◆ Aim of the task ◆
Take the lines below from the first through the one that contains "Open the GraphQL section in sidebar" and copy them exactly.

(Saved data entries)
::::::::::

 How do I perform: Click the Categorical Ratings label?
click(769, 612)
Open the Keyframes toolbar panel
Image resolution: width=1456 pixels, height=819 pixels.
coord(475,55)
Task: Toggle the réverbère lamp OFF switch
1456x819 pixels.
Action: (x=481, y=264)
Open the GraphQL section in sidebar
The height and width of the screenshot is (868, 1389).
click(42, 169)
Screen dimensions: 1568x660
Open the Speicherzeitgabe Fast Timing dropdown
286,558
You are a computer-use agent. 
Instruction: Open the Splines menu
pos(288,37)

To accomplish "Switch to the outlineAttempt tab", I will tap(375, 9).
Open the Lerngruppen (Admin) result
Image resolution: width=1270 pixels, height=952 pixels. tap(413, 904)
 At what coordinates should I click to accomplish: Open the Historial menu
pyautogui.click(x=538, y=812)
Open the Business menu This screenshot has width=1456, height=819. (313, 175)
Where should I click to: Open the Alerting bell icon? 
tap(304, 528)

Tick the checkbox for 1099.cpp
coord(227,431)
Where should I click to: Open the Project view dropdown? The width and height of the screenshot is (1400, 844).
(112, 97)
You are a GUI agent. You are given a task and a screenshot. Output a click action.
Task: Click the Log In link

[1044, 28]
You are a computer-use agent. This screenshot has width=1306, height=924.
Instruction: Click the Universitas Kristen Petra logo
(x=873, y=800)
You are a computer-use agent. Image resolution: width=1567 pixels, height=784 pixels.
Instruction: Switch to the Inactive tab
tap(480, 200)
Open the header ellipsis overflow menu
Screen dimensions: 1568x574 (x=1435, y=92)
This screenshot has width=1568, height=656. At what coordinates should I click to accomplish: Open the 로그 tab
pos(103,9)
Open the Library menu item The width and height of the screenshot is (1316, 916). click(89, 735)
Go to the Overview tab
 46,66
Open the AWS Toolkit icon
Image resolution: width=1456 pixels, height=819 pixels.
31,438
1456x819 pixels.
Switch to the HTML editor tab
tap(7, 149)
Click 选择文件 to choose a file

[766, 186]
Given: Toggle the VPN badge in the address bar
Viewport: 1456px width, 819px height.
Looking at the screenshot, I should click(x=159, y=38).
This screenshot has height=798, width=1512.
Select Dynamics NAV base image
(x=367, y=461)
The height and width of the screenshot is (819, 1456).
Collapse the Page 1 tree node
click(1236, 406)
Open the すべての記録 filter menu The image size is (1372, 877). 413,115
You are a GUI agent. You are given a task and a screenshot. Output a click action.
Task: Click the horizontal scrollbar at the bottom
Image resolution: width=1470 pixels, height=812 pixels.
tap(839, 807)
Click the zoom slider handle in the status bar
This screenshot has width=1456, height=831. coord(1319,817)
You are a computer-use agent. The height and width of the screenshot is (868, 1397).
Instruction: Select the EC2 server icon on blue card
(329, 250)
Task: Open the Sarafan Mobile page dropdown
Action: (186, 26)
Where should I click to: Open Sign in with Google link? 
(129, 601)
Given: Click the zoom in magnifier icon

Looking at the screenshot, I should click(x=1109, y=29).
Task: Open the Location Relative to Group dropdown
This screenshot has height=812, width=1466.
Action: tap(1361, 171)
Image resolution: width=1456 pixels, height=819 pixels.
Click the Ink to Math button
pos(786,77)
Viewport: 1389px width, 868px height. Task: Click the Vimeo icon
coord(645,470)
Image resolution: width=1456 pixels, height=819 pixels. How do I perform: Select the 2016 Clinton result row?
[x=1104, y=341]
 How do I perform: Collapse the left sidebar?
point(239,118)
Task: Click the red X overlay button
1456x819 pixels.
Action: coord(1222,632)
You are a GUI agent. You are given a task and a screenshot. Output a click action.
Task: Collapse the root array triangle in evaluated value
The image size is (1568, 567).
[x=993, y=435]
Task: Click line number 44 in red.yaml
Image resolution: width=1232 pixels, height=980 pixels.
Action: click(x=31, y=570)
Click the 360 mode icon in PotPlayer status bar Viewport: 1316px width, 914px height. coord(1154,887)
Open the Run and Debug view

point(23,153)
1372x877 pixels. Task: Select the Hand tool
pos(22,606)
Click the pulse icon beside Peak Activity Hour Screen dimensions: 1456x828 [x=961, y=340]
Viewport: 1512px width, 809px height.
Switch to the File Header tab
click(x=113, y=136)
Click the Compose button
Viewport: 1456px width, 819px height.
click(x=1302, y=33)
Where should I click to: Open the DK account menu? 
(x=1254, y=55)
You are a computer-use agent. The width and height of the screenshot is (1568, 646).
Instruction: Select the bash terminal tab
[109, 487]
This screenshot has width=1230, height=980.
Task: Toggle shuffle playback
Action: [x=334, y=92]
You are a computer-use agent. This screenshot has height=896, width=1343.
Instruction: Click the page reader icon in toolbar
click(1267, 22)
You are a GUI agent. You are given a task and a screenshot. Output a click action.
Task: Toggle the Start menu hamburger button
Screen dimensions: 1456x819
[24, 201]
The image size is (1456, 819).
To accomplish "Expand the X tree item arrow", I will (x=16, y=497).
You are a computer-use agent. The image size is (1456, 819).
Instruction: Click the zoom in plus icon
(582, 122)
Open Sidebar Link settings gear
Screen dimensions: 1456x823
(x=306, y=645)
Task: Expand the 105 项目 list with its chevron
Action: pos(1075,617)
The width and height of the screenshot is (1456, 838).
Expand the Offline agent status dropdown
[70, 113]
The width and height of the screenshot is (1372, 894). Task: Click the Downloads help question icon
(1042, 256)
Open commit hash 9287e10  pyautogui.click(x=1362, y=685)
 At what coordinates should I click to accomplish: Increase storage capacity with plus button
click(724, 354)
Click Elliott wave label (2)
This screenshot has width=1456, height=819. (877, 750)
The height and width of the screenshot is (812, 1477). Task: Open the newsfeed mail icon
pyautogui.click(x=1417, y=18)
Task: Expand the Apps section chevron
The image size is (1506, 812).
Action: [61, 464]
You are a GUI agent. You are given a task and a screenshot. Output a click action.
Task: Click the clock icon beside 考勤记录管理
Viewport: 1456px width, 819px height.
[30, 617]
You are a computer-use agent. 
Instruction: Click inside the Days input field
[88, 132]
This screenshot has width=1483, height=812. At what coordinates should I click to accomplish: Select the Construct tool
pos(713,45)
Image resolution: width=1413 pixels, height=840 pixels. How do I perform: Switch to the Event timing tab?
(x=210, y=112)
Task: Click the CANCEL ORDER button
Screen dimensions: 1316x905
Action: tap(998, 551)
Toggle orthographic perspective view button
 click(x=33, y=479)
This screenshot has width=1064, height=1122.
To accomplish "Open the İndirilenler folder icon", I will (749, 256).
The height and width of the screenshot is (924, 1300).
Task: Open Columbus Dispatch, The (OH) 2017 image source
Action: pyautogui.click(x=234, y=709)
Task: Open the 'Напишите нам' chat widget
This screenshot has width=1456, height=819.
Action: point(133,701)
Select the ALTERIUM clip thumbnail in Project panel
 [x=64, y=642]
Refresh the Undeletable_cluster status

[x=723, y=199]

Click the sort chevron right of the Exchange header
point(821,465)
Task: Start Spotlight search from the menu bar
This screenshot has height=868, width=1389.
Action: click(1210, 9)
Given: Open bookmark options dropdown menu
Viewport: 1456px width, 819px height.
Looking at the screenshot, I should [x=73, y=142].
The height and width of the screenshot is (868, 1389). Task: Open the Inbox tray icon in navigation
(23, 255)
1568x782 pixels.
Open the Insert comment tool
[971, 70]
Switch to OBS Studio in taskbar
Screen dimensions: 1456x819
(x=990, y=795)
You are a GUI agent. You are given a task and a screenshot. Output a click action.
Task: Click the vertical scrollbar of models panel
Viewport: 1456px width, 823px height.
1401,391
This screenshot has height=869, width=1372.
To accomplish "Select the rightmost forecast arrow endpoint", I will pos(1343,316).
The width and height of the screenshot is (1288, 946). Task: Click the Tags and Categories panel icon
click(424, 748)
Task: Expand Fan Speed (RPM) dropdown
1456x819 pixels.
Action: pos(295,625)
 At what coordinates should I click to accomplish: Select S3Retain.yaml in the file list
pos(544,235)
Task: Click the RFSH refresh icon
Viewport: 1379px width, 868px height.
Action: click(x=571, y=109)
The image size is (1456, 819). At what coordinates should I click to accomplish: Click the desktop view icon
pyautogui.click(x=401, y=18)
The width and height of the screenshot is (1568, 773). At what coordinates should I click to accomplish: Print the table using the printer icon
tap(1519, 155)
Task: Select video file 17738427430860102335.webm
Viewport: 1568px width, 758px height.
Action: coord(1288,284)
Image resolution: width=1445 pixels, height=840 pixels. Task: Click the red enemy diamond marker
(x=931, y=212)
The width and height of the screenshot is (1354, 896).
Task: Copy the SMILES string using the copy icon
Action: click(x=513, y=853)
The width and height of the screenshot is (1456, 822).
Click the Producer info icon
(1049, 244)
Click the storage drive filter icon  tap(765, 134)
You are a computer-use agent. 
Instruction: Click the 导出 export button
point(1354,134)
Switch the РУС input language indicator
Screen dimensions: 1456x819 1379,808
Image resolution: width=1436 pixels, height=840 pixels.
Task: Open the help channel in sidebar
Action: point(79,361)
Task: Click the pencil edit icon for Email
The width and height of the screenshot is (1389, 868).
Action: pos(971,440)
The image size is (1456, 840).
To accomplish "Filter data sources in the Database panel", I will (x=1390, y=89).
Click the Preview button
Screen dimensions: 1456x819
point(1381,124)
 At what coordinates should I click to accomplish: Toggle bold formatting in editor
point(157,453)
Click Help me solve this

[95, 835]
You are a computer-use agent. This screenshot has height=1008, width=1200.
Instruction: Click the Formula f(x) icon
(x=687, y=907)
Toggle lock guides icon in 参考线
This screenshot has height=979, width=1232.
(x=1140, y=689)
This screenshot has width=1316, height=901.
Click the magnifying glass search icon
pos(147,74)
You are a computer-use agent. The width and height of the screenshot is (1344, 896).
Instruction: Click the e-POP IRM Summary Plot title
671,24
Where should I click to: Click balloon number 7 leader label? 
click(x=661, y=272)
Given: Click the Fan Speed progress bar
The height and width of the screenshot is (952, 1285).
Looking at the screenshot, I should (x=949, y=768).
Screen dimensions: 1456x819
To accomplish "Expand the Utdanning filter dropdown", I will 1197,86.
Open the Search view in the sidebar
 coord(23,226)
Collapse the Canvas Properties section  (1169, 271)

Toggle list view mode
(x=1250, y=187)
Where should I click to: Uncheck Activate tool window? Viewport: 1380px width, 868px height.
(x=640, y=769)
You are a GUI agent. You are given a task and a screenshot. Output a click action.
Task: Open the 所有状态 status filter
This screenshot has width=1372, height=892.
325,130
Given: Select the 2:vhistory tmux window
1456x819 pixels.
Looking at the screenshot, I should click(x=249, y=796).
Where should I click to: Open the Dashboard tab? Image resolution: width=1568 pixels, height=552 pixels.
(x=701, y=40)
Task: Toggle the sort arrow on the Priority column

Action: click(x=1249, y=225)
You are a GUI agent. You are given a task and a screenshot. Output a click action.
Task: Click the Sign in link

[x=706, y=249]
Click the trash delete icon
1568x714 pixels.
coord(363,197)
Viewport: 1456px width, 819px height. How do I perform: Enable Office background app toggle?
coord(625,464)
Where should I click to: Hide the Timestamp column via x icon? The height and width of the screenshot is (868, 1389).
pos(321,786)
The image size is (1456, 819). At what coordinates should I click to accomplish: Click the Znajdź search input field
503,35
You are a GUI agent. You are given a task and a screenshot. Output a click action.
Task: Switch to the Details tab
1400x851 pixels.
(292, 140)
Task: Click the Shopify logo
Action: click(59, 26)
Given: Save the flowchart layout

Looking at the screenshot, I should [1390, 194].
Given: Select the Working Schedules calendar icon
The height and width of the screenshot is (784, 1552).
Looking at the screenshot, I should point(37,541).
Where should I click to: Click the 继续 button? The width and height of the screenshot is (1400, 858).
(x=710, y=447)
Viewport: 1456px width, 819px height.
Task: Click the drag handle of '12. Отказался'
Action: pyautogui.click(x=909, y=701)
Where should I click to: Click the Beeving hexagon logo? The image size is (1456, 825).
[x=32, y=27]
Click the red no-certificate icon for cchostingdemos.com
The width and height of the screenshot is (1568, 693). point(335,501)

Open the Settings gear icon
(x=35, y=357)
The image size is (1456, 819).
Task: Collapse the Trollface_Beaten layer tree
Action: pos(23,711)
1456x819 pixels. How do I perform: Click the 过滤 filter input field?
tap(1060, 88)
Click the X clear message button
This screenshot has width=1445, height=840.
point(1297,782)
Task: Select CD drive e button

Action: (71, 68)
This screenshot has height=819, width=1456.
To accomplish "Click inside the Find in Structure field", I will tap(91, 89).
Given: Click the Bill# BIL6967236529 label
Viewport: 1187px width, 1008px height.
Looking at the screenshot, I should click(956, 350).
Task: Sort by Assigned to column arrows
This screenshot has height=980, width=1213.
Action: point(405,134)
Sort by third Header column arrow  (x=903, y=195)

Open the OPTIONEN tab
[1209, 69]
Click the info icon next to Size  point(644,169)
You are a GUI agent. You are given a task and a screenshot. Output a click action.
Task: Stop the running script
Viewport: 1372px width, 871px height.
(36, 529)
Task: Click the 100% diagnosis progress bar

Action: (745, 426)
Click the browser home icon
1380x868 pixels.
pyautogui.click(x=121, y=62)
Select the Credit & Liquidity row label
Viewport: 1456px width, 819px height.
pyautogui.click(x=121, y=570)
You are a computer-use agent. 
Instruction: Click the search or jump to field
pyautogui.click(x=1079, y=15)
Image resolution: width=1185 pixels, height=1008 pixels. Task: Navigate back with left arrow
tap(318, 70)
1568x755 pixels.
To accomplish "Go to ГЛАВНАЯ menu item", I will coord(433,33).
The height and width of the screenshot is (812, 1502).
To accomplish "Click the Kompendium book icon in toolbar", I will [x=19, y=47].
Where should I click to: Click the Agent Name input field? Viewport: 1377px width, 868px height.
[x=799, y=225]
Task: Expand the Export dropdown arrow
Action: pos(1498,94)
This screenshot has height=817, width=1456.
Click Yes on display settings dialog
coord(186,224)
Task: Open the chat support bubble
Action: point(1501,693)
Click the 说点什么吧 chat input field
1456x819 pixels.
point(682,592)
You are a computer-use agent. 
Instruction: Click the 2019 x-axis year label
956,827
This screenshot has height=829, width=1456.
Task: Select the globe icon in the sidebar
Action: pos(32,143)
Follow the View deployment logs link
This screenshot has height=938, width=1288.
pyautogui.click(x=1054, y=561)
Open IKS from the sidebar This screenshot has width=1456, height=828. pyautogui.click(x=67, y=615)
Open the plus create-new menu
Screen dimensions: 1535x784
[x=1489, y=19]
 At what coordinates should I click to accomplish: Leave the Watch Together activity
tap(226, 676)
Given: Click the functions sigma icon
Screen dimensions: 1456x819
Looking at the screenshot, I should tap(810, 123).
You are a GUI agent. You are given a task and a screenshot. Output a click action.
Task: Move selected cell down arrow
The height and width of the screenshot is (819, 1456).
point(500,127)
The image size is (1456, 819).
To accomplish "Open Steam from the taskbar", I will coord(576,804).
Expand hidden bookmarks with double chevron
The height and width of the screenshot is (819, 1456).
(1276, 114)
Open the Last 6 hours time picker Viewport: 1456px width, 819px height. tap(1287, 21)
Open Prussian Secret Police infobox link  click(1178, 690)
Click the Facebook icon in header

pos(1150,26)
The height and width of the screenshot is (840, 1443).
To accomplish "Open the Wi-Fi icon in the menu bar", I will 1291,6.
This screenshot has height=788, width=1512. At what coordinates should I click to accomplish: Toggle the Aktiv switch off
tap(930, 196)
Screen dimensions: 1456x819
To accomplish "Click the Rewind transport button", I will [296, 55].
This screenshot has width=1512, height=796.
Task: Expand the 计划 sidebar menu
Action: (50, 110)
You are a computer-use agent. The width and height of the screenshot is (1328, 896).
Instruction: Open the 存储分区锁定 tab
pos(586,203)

::::::::::

◆ Response area ◆
 How do I perform: Click the Categorical Ratings label?
click(769, 612)
Open the Keyframes toolbar panel
Image resolution: width=1456 pixels, height=819 pixels.
coord(475,55)
Task: Toggle the réverbère lamp OFF switch
1456x819 pixels.
Action: (x=481, y=264)
Open the GraphQL section in sidebar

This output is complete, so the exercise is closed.